Did you know that you get your brain cleansed every time you go deep into slumber?

A team of neuroscientists from Boston University has found that during sleep, blood flows out from your brain, then waves of watery liquid called cerebrospinal fluid (CSF) flows in pulsing rhythmically to wash your brain. The action also flushes out any toxic, memory-impairing proteins that shouldn’t be in your head.

The study, published in the journal Science, is the first to illustrate cerebrospinal fluid in action and its association with brain wave activity and blood flow. Researchers say their findings could also provide new insights about a variety of neurological and psychological disorders, especially the ones associated with disrupted sleep patterns, including autism and Alzheimer’s disease.

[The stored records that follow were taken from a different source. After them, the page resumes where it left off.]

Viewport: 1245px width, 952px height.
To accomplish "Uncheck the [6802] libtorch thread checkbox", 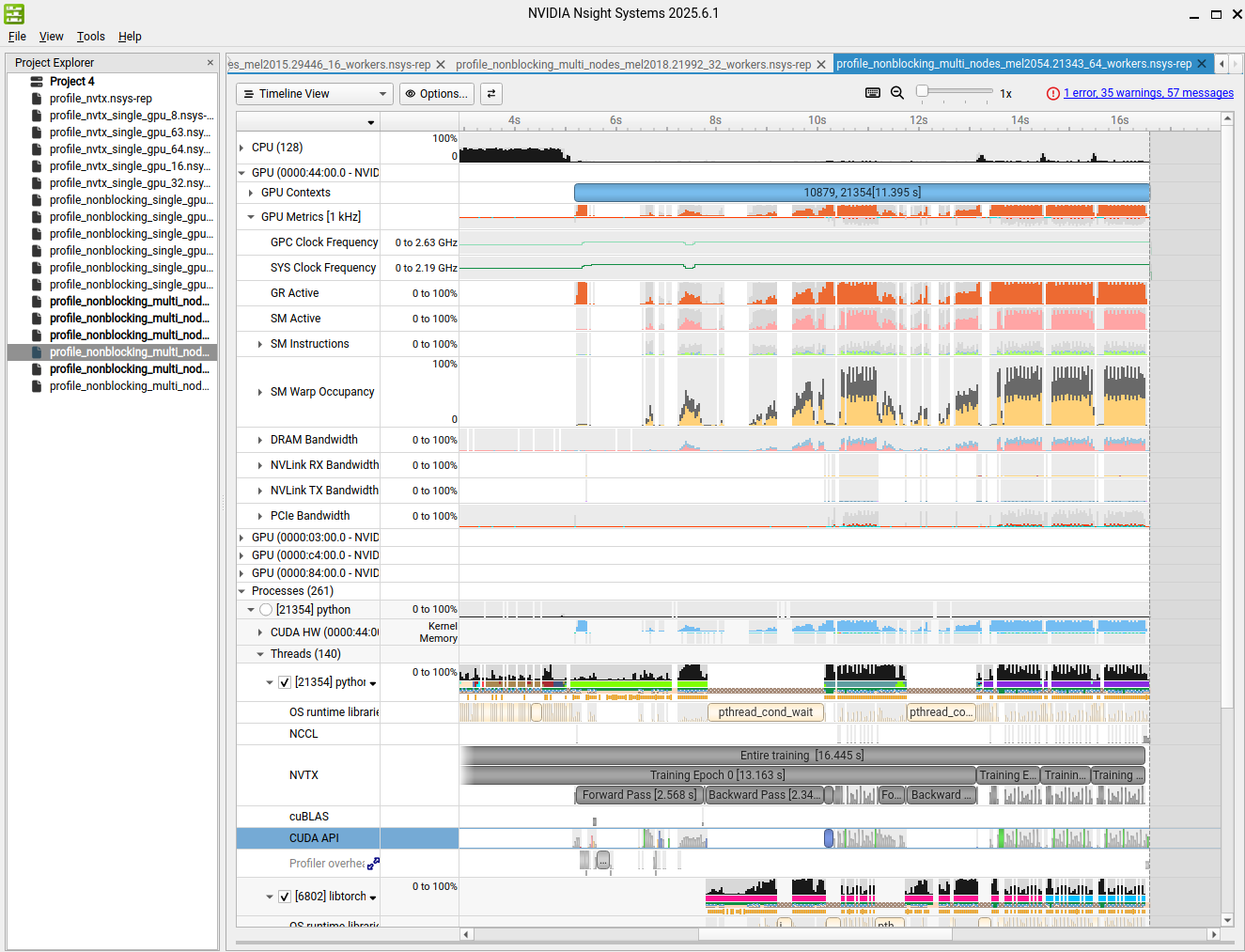I will (285, 897).
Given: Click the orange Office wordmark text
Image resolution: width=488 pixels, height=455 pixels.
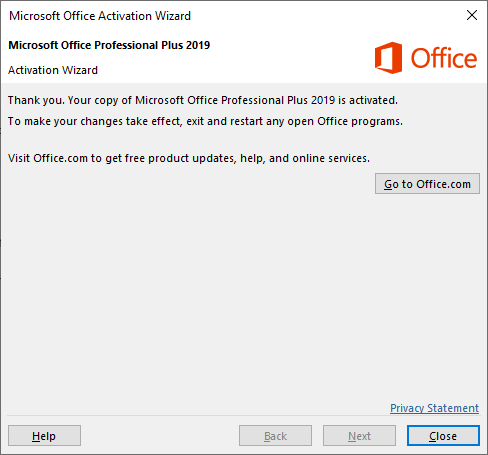Looking at the screenshot, I should (444, 58).
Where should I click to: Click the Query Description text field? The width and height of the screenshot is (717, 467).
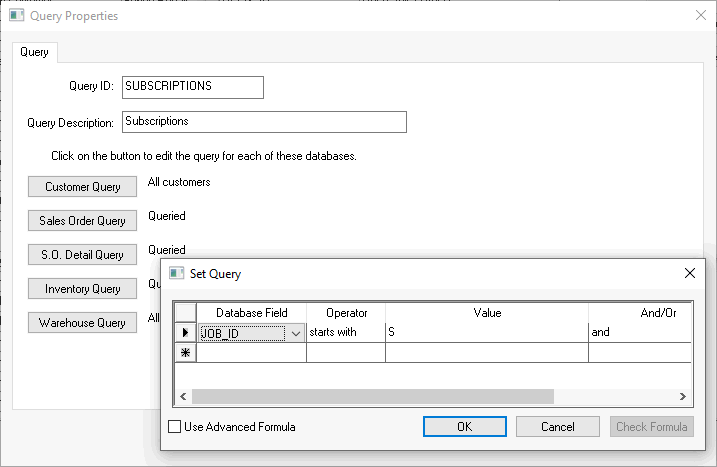point(264,122)
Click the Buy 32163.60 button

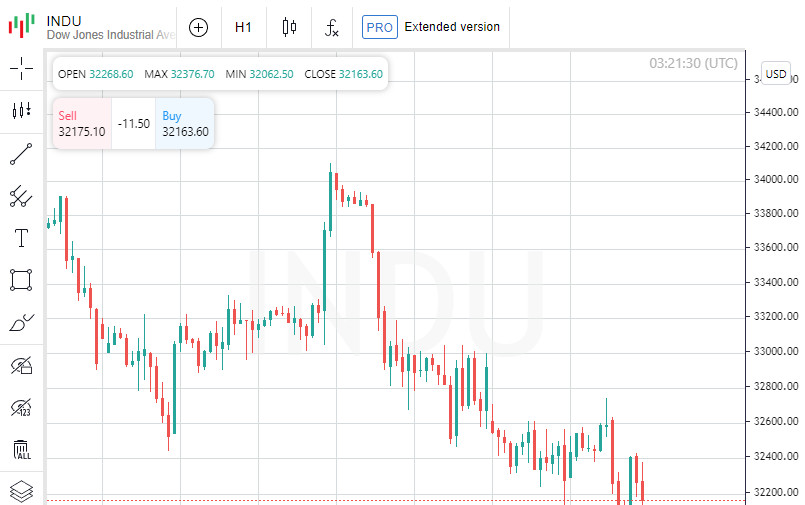click(x=185, y=124)
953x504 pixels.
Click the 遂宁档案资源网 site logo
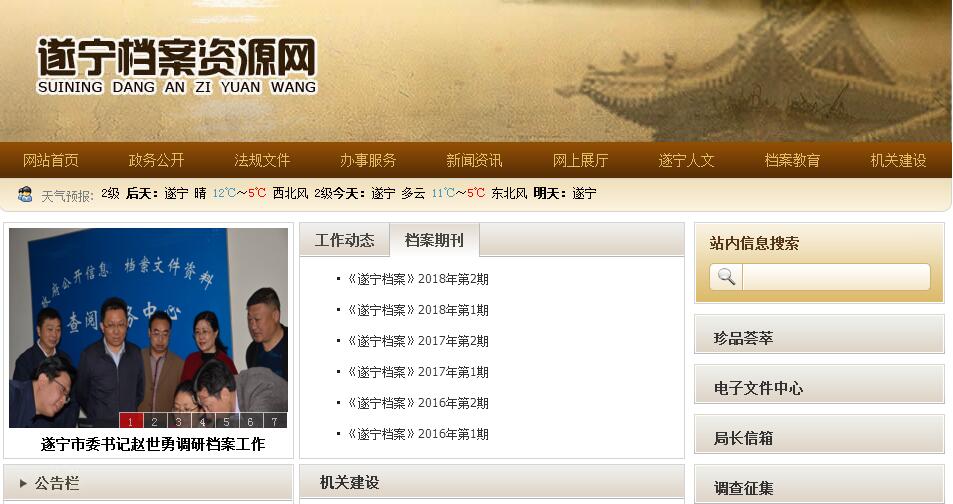[x=176, y=66]
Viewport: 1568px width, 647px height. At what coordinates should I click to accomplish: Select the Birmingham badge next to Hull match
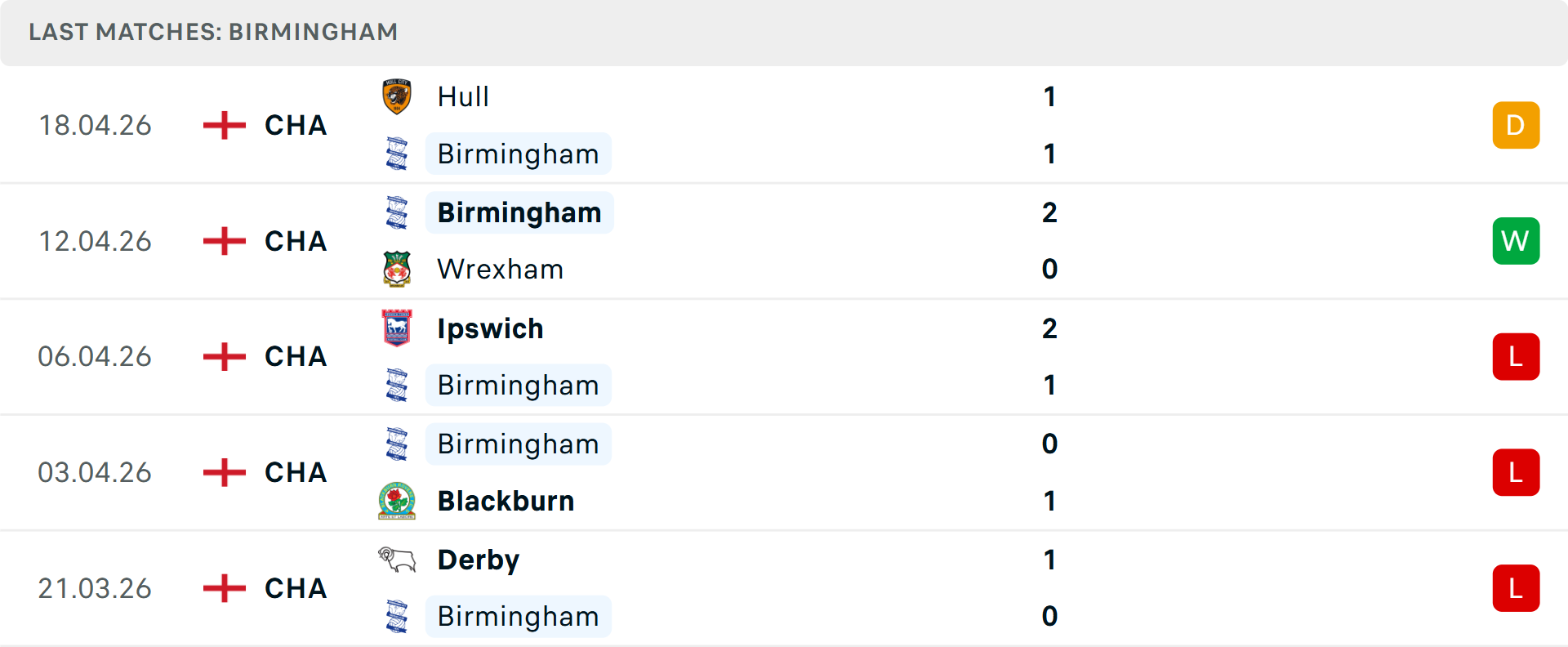pos(397,154)
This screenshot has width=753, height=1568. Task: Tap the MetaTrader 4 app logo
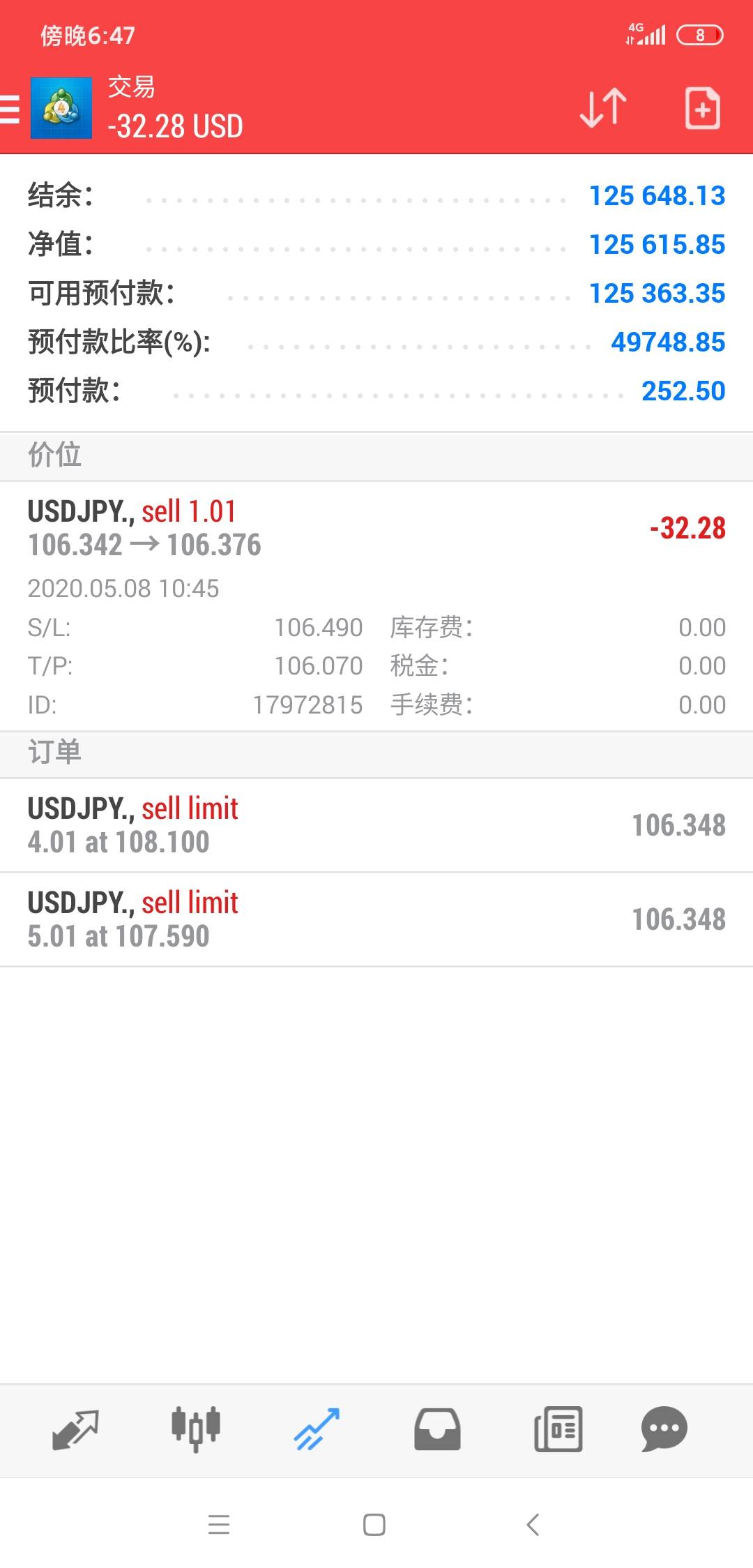pos(61,108)
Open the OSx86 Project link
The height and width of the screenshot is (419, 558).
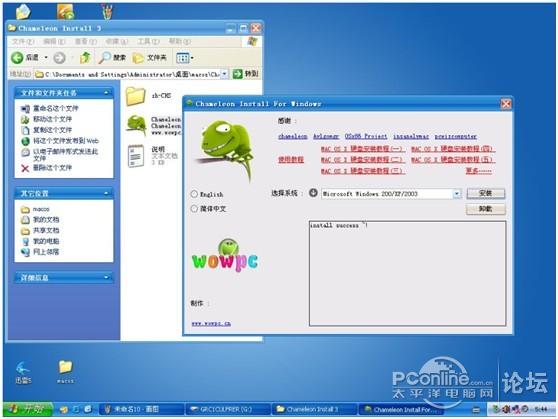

“We’ve known for a while that there are these electrical waves of activity in the neurons,” said the study coauthor Laura Lewis of BU. “But before now, we didn’t realize that there are actually waves in the CSF, too.” 

As you get older, the brain generates fewer slow waves. This could decrease the blood flow in the brain and reduce the pulsing of CSF during sleep, leading to increased buildup of toxic proteins and a decline in memory abilities.

Earlier studies have explored CSF flow and slow-wave activity in helping rinse out toxins from the brain, but this pulsing action had never been charted until now.

So combining brain waves with the flow of blood and CSF, this new study could help jump-start research into normal age-related impairments as well. Another fascinating yield of the study is that it’s now possible to tell if a person is sleeping or not simply by examining the CSF activity on a brain scan.

Nocturnal pulsing process in action. During sleep, the brain exhibits waves of blood oxygenation (red) followed by waves of cerebrospinal fluid (blue).

“It’s such a dramatic effect,” she explained. “CSF pulsing during sleep was something we didn’t know happened at all, and now we can just glance at one brain region and immediately have a readout of the brain state someone’s in.”

For the current study, the team recruited 13 participants between the ages of 23 and 33, and monitored their brain waves while dozing off inside an MRI machine. In the future, they would be looking at older adults to further examine how flow of blood and CSF in the brain slacken with age. Another improvement would be to come up with a more sleep-conducive method of imaging CSF, because the participants in this study were tasked to sleep inside an extremely noisy MRI machine.

One explanation as to how exactly brain waves, blood flow and CSF stay so perfectly in sync: when neurons shuts off, they don’t need as much oxygen, so the blood moves away. And as the blood leaves, CSF quickly flows in to maintain pressure in the brain.  

“That’s just one possibility,” said Lewis. “What are the causal links? Is one of these processes causing the others? Or is there some hidden force that is driving all of them?”